Real-life female Cracker Kerry Daynes on 20 years spent probing the minds of murderers, rapists and child molesters

WHAT is it like to delve into the minds of some of the worst criminals in society?

Forensic psychologist Kerry Daynes is a real-life version of  TV’s Cracker.

 Kerry worked for 20 years with murderers, rapists and child molesters, analysing the mental processes behind heinous acts
Kerry worked for 20 years with murderers, rapists and child molesters, analysing the mental processes behind heinous acts

Kerry worked for 20 years with murderers, rapists and child molesters. Like Robbie Coltrane’s Fitz in the Nineties drama, she analysed mental processes behind heinous acts.

She said: “The challenge for psychologists is to help the person change their behaviour. This is the holy grail. More often, I advised others on the safe and appropriate response to extreme behaviour, from fire setting to child killing.

Dataset excerpts
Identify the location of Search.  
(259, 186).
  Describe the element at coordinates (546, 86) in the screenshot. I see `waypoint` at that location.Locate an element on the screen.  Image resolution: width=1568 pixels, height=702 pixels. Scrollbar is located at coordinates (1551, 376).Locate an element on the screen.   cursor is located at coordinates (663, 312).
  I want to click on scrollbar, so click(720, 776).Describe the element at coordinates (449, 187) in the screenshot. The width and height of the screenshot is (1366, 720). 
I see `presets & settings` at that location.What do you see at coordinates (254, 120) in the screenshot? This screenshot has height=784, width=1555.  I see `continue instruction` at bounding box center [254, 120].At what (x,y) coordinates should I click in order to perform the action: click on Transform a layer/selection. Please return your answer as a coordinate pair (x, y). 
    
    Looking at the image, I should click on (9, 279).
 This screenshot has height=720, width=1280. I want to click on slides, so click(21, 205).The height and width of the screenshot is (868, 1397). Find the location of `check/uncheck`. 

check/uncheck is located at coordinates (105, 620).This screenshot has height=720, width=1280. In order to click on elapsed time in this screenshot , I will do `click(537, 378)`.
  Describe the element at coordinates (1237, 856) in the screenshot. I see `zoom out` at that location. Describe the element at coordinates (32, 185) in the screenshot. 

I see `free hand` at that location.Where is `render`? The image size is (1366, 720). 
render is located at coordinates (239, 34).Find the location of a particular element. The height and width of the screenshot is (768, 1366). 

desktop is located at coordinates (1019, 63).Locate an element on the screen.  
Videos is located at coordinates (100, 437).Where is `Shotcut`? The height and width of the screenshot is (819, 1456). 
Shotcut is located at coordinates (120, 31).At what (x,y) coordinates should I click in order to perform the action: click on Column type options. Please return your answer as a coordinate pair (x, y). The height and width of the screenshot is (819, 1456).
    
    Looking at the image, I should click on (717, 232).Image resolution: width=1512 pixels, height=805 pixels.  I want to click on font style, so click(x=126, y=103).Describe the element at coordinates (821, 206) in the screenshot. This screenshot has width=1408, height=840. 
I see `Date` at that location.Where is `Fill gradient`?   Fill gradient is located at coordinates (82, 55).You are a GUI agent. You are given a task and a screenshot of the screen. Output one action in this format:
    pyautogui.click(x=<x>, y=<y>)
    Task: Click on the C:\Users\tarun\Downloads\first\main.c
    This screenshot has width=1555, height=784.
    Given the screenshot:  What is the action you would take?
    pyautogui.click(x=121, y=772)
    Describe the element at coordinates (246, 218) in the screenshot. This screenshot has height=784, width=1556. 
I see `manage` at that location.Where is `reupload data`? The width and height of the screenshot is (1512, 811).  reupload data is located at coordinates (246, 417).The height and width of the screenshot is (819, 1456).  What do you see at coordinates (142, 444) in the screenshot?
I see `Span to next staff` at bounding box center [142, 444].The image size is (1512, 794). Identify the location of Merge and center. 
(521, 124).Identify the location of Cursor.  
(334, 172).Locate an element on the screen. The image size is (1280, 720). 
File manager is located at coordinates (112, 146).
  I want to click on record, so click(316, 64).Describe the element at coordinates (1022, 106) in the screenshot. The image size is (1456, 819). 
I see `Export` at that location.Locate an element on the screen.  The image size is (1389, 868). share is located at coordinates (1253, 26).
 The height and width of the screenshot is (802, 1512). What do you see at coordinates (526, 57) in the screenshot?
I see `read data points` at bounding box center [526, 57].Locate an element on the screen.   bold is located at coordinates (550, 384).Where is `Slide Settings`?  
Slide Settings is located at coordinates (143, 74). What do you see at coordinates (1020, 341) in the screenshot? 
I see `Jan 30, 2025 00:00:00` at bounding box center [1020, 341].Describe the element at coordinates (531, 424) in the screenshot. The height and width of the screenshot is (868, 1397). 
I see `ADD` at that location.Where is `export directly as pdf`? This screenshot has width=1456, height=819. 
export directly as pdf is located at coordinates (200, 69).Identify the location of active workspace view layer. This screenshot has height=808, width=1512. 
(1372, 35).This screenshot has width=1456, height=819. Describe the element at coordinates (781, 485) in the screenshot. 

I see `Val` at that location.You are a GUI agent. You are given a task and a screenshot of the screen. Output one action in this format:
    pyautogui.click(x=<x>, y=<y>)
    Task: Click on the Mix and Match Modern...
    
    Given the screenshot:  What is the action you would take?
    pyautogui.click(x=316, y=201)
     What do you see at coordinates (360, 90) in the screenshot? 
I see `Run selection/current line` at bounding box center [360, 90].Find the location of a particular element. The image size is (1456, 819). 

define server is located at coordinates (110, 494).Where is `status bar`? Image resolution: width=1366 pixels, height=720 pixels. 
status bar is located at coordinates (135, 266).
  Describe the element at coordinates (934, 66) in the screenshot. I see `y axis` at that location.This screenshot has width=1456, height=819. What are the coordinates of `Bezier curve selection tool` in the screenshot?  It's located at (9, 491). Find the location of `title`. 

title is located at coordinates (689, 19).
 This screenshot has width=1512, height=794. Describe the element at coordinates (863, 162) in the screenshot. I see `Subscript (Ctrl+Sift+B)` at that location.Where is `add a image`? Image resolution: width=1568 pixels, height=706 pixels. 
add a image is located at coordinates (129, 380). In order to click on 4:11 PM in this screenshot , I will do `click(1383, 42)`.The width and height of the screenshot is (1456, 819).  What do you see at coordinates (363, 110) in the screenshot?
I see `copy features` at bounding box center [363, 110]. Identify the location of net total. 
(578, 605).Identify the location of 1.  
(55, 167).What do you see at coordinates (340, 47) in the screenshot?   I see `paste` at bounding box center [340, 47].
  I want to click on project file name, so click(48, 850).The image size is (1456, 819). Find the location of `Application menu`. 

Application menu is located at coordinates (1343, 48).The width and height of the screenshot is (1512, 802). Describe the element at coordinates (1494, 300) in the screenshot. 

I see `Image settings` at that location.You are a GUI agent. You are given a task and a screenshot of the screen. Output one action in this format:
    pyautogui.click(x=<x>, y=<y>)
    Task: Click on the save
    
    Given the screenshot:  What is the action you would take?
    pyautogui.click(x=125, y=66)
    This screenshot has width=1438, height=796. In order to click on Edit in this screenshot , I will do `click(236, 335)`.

> **What the task asks**: Please carry the article about forensic psychologist Kerry Daynes forward from its last sentence. The listing has no connection to the article about forensic psychologist Kerry Daynes.

> **Answer space**:
“My evaluations helped inform the decisions of judges and juries, parole boards, police and mental health teams.

“These decisions have the power to profoundly affect people’s lives.”

During her two decades on the front line, Kerry came face to face with some highly dangerous individuals – as her new book, The Dark Side Of  The Mind, reveals. Kerry is now a consultant psychologist, expert witness and trainer.

She campaigns with the National Centre for Domestic Violence and other charities including the Suzy Lamplugh Trust, and is a consultant on crime documentaries.

Emily Fairbairn shares some of her most shocking encounters.

His whole body shifted, contradicting his denials

KERRY was often called upon by police who wanted her to act as a criminal profiler — bringing a new psychological perspective to existing evidence or suspects in a case.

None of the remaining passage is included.